Azure Databricks and Grafana
Let's set up Databricks monitoring with Grafana
I assume you have a Databricks cluster running.
First, we'll create a new resource group called "grafana-databricks" to put in everything we make. It'll help you clear everything and manage the costs.
Now you need: Docker and two CLIs working locally:
For monitoring, we use this library: spark-monitoring
Send logs to the Log Analytics workspace
Please create a new Log Analytics workspace, and remember to use the resource group we set up earlier.
az monitor log-analytics workspace create --resource-group <myGroup> \ --workspace-name <myWorkspace>
Once created, go to the Agent Management menu and note the ID workspace and the primary key we'll use.
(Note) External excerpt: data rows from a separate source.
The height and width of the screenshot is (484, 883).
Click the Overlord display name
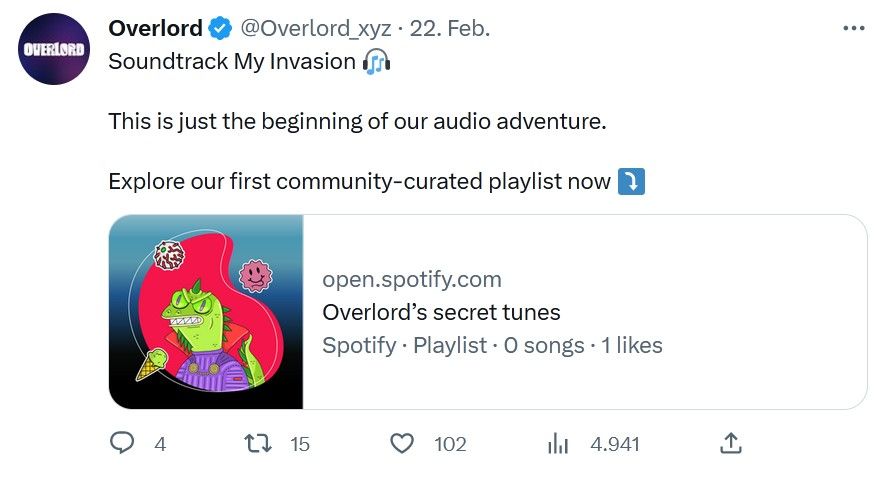155,28
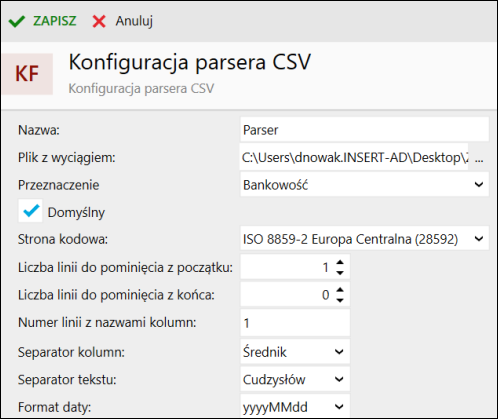498x419 pixels.
Task: Open the Strona kodowa dropdown
Action: coord(479,239)
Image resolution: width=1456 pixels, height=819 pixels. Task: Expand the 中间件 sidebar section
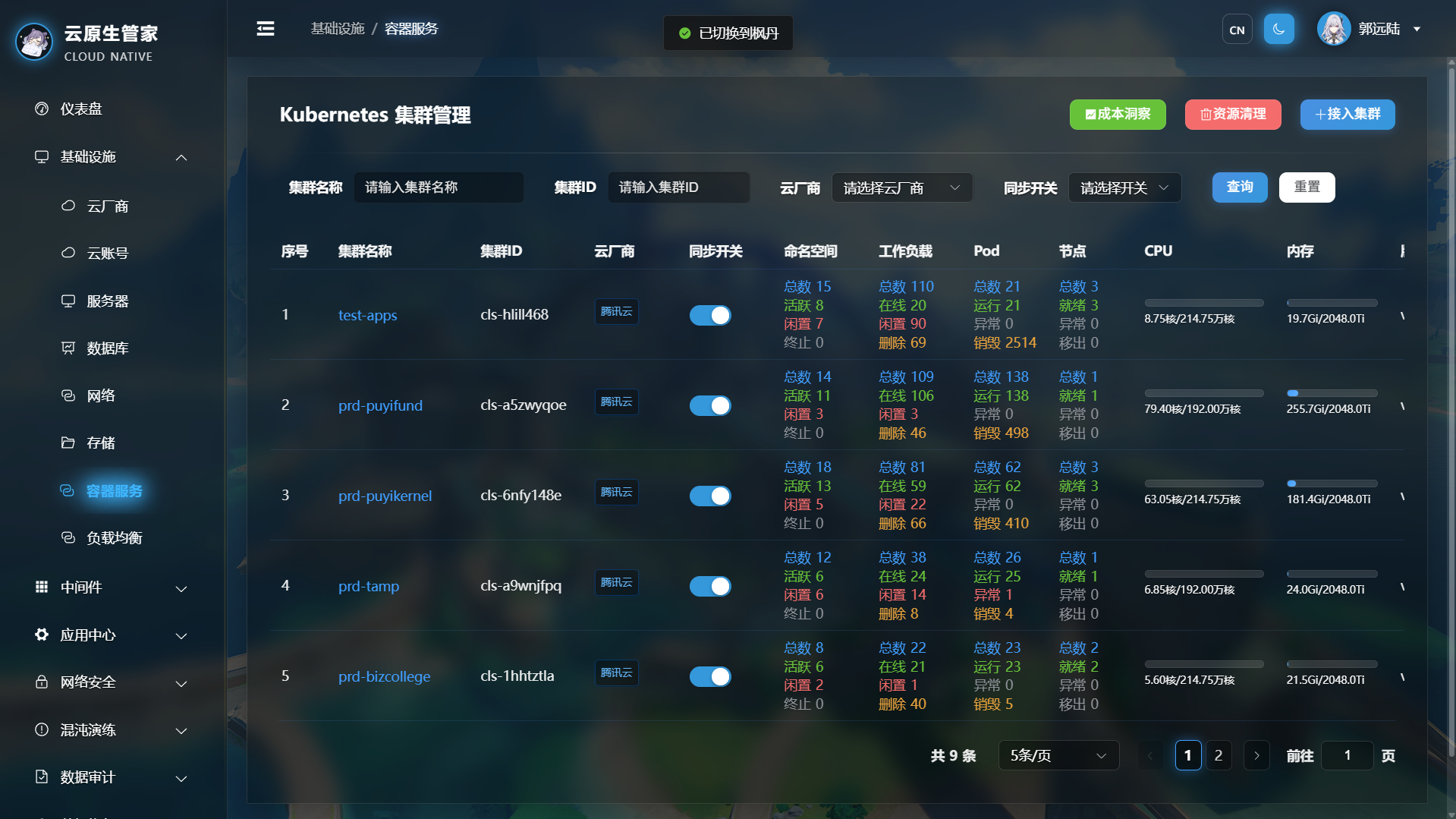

Clone the project https://github.com/mspnp/spark-monitoring and run one of the following commands, depending on your operating system. https://github.com/mspnp/spark-monitoring#option-1-docker
During execution, change to the src/spark-listeners/scripts/spark-monitoring.sh directory and configure the log workspace:
export LOG_ANALYTICS_WORKSPACE_ID= export LOG_ANALYTICS_WORKSPACE_KEY=
Also, change the following values, which you can easily find in your cloud.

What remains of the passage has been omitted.